Text under study:
########################################

If you live in a planned unit or common interest development (a PUD or CID), and serve on the board of directors (the “board”) of your homeowners' association (“HOA”), you are probably a dedicated and concerned citizen, anxious to help keep your development a great place to live. Kudos to you!
However, many homeowners have reservations about volunteering for the HOA’s board, and are concerned that serving as a board member opens them up to lawsuits. For example, since the HOA is responsible for maintaining the development’s common areas, is an HOA board member personally liable for the cost of hospital bills and other damages if a homeowner slips, falls, and breaks a leg while walking on a common swimming pool deck?
The answer is “not likely.” Although board members are sometimes named in lawsuits against HOAs, board members are rarely found personally liable.
Because plaintiffs (or plaintiffs’ lawyers) like to cover all the bases, when they sue an HOA for injuries, they sometimes name individual board members along with the HOA itself. This is a strategy used for negotiation purposes, rather than any real belief that a board member is personally liable for the problem. The reasoning is that the threat of personal liability will encourage a faster or more favorable settlement of the case.
Usually, however, the court determines early on that there is no basis for a claim against any individuals, and dismisses the case against the individual board members. This is because board members are typically only personally liable for HOA matters if they breach a fiduciary duty to the HOA. There is therefore no basis for a suit against an individual board member unless the plaintiff successfully shows that the board member acted with negligence, willful misconduct, bad faith, or outside the board’s authority.
For more information on an HOA board member’s fiduciary duty (and how to avoid breaching it), see the Nolo article Fiduciary Duties of HOA Board Members.
Example: An injured homeowner slips on a banana peel on the common swimming pool deck and breaks his leg. The homeowner then files a claim against the HOA and its board members asserting that his injuries were caused by the HOA failing to properly maintain the pool deck. If the court finds that the HOA knew of the problem, and ignored it, the HOA as a whole might be liable for damages. However, an individual board member will not be liable unless it’s shown that the board member caused the poor maintenance of the pool deck by acting in a manner not consistent with the best interests of the HOA — for example, if the board member maliciously threw banana peels on the pool deck, or voted to limit clean-up on the deck surface because the board member personally liked treading on filthy surfaces.

########################################

To do:
a – In the article on HOA board member liability, rewrite the paragraph beginning "Because plaintiffs (or plaintiffs' lawyers)" as a shorter version that keeps its main facts.
b – According to the article on HOA board member liability, when are board members typically personally liable for HOA matters?

########################################

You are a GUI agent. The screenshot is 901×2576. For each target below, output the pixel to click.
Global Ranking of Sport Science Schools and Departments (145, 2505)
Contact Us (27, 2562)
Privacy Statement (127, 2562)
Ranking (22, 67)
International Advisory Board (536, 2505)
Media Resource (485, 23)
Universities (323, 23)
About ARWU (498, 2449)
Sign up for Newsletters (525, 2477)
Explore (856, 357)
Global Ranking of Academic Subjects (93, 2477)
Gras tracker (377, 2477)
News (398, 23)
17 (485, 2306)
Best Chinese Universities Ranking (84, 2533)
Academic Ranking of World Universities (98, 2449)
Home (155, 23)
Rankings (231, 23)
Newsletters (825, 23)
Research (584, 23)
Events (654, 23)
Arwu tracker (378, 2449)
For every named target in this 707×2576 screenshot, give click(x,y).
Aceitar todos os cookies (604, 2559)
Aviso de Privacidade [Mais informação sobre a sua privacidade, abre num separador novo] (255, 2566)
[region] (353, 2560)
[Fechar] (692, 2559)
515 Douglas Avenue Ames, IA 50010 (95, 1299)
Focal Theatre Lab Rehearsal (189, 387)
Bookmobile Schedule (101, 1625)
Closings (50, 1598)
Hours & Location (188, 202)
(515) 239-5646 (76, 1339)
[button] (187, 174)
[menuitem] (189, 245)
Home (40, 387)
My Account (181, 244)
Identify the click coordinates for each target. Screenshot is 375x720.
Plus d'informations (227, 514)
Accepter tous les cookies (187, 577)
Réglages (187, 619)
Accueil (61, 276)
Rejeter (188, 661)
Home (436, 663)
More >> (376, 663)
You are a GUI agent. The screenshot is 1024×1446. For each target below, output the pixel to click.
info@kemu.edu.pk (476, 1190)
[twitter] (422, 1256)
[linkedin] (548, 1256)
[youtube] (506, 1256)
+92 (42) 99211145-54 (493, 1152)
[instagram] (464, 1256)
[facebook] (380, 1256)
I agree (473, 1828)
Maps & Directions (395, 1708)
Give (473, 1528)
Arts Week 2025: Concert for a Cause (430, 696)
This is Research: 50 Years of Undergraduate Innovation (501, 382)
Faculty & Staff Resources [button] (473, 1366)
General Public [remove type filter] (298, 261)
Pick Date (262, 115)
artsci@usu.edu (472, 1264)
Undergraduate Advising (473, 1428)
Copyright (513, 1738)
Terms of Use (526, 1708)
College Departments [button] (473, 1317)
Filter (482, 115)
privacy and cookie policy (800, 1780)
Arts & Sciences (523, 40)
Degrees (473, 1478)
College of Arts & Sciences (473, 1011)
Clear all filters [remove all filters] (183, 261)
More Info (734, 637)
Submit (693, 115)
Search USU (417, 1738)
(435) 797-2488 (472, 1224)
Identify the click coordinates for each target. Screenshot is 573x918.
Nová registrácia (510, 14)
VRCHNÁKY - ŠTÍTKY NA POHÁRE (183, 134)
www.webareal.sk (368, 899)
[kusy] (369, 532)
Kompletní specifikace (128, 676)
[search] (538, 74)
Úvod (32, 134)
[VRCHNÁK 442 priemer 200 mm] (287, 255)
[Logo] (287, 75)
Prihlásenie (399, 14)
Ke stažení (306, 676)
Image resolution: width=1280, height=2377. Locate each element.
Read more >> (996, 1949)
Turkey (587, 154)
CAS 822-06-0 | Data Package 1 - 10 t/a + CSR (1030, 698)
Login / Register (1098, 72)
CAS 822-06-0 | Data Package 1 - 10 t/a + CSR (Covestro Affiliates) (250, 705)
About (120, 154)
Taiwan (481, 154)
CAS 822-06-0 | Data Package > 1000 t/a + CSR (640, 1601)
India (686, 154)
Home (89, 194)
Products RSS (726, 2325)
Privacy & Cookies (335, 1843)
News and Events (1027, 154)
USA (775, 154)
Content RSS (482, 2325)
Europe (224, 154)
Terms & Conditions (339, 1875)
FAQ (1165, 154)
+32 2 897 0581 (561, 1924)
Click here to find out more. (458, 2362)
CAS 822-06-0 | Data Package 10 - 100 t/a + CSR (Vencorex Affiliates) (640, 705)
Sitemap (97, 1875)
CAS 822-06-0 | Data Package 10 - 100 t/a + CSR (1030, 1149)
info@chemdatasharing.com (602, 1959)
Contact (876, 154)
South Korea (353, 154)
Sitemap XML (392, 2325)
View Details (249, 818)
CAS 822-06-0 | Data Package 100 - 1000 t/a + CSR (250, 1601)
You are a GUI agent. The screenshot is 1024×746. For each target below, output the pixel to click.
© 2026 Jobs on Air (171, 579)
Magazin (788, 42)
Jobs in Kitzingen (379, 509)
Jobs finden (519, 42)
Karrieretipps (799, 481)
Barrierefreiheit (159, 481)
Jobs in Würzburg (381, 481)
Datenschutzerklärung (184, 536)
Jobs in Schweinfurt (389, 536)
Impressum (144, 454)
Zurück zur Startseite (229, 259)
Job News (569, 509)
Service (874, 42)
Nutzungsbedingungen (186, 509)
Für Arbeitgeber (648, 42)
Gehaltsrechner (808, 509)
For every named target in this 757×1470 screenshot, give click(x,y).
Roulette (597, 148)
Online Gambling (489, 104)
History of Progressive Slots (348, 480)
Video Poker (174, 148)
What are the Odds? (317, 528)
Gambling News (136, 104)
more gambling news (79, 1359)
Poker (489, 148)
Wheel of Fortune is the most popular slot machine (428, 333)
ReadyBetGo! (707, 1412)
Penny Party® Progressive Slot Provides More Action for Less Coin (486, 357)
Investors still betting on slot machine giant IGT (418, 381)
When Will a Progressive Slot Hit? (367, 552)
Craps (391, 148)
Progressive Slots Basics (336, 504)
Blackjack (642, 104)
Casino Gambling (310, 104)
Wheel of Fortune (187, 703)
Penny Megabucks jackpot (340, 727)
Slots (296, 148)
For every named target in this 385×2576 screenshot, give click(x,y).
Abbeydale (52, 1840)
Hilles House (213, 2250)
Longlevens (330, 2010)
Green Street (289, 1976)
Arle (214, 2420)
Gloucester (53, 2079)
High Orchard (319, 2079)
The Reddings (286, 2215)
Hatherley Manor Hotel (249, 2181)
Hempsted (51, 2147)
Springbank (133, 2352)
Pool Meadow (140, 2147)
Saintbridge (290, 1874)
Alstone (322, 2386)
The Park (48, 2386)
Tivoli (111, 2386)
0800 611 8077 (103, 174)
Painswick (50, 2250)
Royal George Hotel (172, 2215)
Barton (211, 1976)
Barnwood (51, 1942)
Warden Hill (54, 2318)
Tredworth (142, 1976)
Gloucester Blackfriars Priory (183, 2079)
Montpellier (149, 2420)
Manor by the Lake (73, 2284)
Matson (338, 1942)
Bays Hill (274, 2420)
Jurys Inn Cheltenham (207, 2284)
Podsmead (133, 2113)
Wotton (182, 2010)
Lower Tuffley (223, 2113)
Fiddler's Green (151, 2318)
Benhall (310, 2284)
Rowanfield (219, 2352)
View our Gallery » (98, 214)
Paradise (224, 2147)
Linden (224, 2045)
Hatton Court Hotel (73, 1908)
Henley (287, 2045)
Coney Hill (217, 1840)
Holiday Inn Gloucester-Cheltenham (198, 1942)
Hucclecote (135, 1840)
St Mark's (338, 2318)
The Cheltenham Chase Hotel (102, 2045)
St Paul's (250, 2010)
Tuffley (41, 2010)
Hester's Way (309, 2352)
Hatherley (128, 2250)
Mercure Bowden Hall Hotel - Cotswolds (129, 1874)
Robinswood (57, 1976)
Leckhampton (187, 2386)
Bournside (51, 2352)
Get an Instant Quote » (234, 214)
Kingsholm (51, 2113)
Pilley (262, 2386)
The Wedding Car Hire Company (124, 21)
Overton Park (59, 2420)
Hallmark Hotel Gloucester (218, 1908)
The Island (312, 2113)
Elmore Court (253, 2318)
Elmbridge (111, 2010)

########################################

Your written answers:
a – Plaintiffs suing an HOA for injuries sometimes also name individual board members to cover all the bases. This is a negotiation tactic, not a real belief that board members are personally liable. The threat of personal liability is meant to push for a faster or more favorable settlement.

b – Only when they breach a fiduciary duty to the HOA.